Equivalence Cache會存儲每個node的Predicates Results,是一個3層Map對象:
第一層key是node name,表示節點名稱;
第二層key是predicateKey,表示預選策略,因此該node對應的algorithmCache Entries數量最多不超過Scheduler注冊的Predicate Policies數量,這用來保證Cache大小,防止查找Equivalence Cache時性能太差。

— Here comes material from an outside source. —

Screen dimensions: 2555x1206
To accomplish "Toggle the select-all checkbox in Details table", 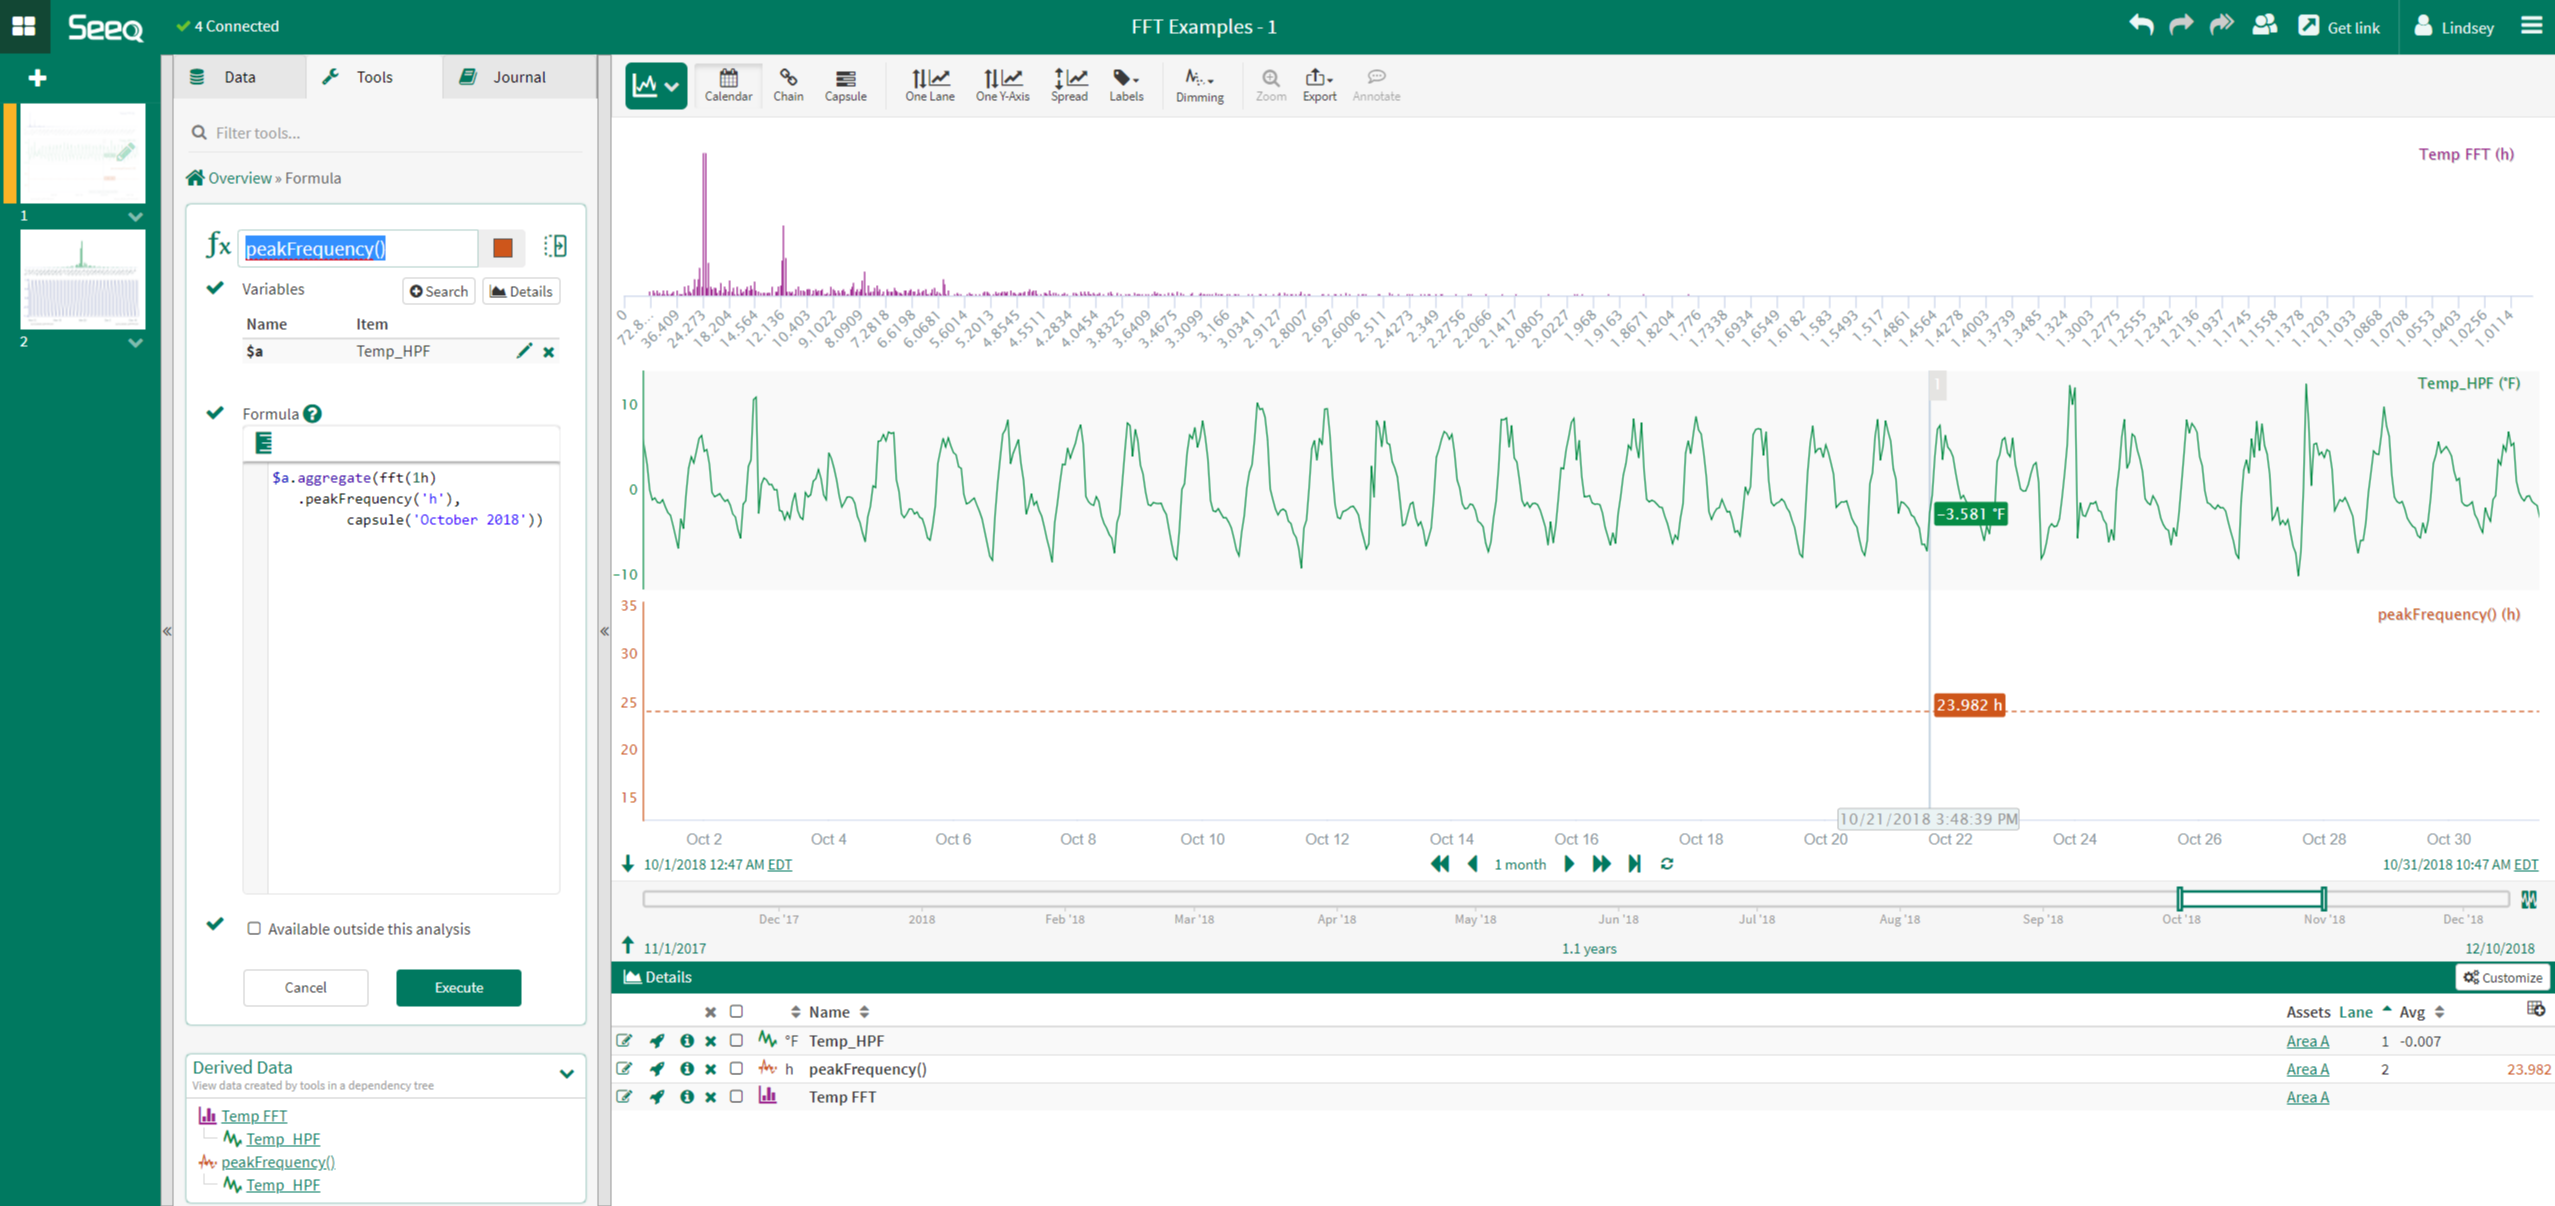I will (x=737, y=1011).
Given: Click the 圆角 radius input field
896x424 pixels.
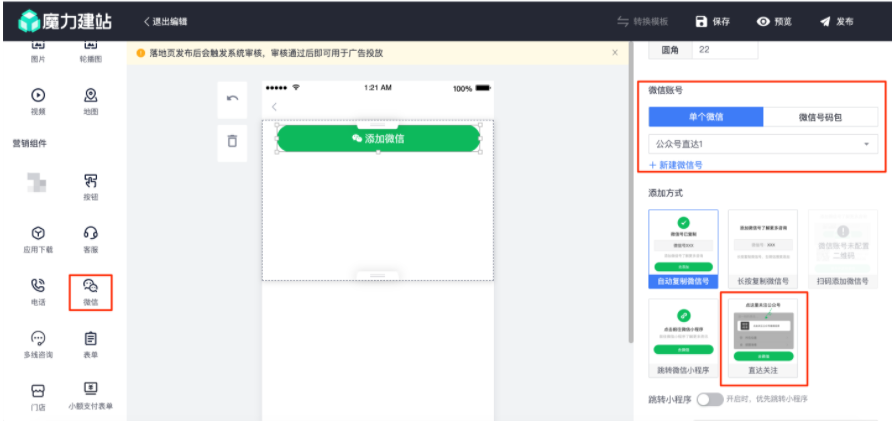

第三層key是Equivalence Hash,前面已經提到過。
比如,algorithmCache[$nodeName].predicatesCache.Get($predicateKey)[$equivalenceHash]
表示$equivalenceHash
對應的Pods在$nodeName
節點上進行$predicateKey
進行預選是否成功。
截止Kubernetes 1.10,predicateKey支持列表如下(20個):
MatchInterPodAffinity
CheckVolumeBinding
CheckNodeCondition
GeneralPredicates
HostName
PodFitsHostPorts
MatchNodeSelector
PodFitsResources
NoDiskConflict
PodToleratesNodeTaints
CheckNodeUnschedulable
PodToleratesNodeNoExecuteTaints
CheckNodeLabelPresence
CheckServiceAffinity
MaxEBSVolumeCount
MaxGCEPDVolumeCount
MaxAzureDiskVolumeCount
NoVolumeZoneConflict
CheckNodeMemoryPressure
CheckNodeDiskPressure
注意,即使該Pod找到對應的Equivalence Class,Equivalence Cache中也有可能沒有可用的Predicate Result,或者對應的Predicate Result已經失效。這時就會觸發正常的Predicate,并把Result寫到Equivalence Cache中。
如何維護和更新Equivalence Cache呢?如果頻繁的更新整個node對應的Equivalence Cache,這違背了Equivalence Cache設計的初衷,并不能提升Predicate的效率。

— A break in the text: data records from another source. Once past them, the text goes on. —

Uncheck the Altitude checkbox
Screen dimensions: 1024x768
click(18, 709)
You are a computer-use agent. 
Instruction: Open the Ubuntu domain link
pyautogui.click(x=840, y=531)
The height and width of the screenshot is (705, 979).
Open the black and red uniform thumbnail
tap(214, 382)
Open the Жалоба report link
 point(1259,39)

前面提到過Equivalence Cache的三層Map結構設計,第二層Key是predicateKey,因此Scheduler能做到只invalid單個Predicate Result,而不是盲目的invalid整個node的algorithmCache。
Scheduler會Watch相關API Objects Add/Update/Delete Event,并根據相關策略invalid對應的Equivalence Cache數據,具體的邏輯請看下面的源碼分析部分。
Equivalence Cache結構定義如下:
// EquivalenceCache holds: // 1. a map of AlgorithmCache with node name as key // 2. function to get equivalence pod type EquivalenceCache struct { sync.RWMutex getEquivalencePod algorithm.GetEquivalencePodFunc algorithmCache map[string]AlgorithmCache } // The AlgorithmCache stores PredicateMap with predicate name as key type AlgorithmCache struct { // Only consider predicates for now predicatesCache *lru.Cache }
Equivalence Cache真正的緩存數據是通過algorithmCache Map存儲,其key為nodeName。

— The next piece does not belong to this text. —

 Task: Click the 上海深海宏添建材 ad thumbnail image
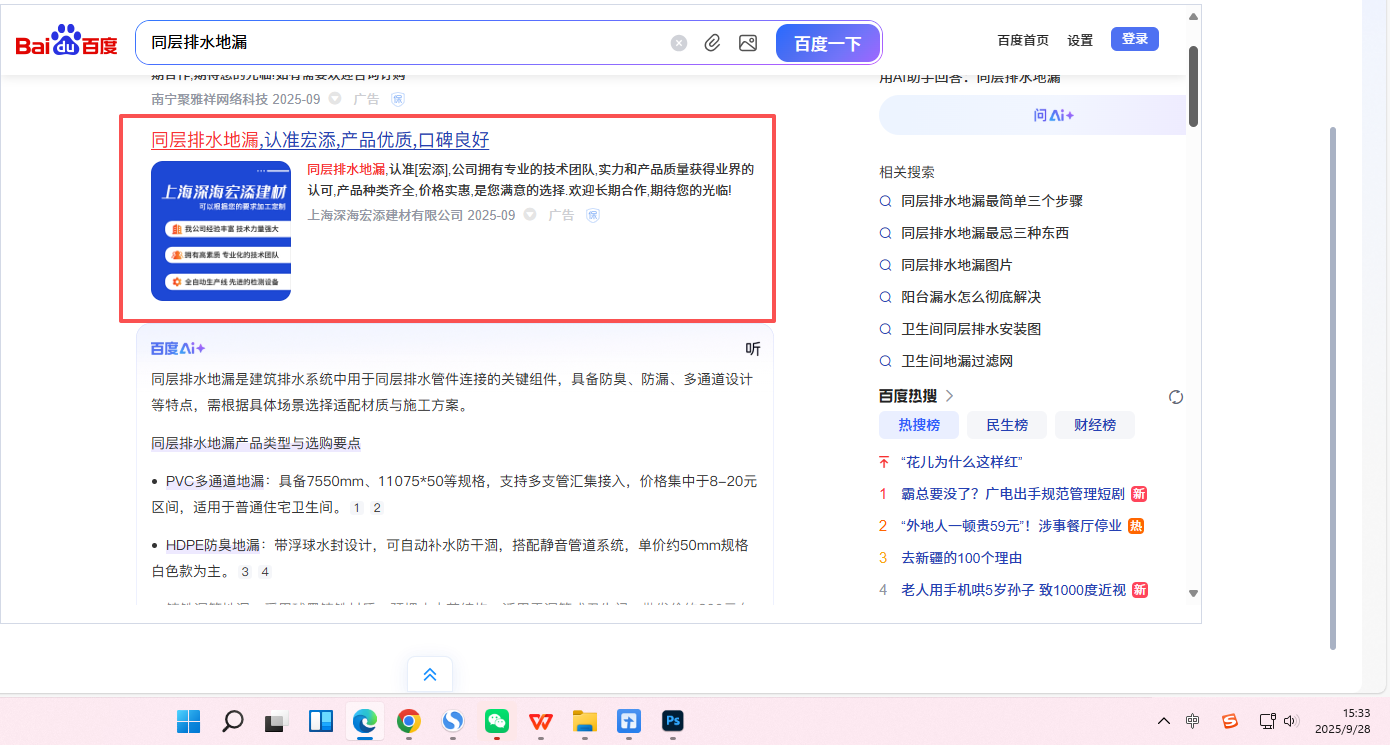pos(221,231)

每個node上的Predicate Result Cache通過AlgorithmCache.predicateCache存儲,predicateCache是LRU(Least Recently Used,最少最近使用算法)Cache,只能存儲一定數量的Entries,Kubernetes中指定最大值為100(Kubernetes 1.10默認實現的Predicate Funcs一共有20個)。
LRU Cache是一個Cache置換算法,含義是“最近最少使用”,當Cache滿(沒有空閑的cache塊)時,把滿足“最近最少使用”的數據從Cache中置換出去,并且保證Cache中第一個數據是最近剛剛訪問的。由“局部性原理”,這樣的數據更有可能被接下來的程序訪問,提升性能。
predicateCache也是k-v存儲,key為predicateKey,value為PredicateMap。
predicateMap的key為uint64的Equivalence Hash,value為HostPredicate。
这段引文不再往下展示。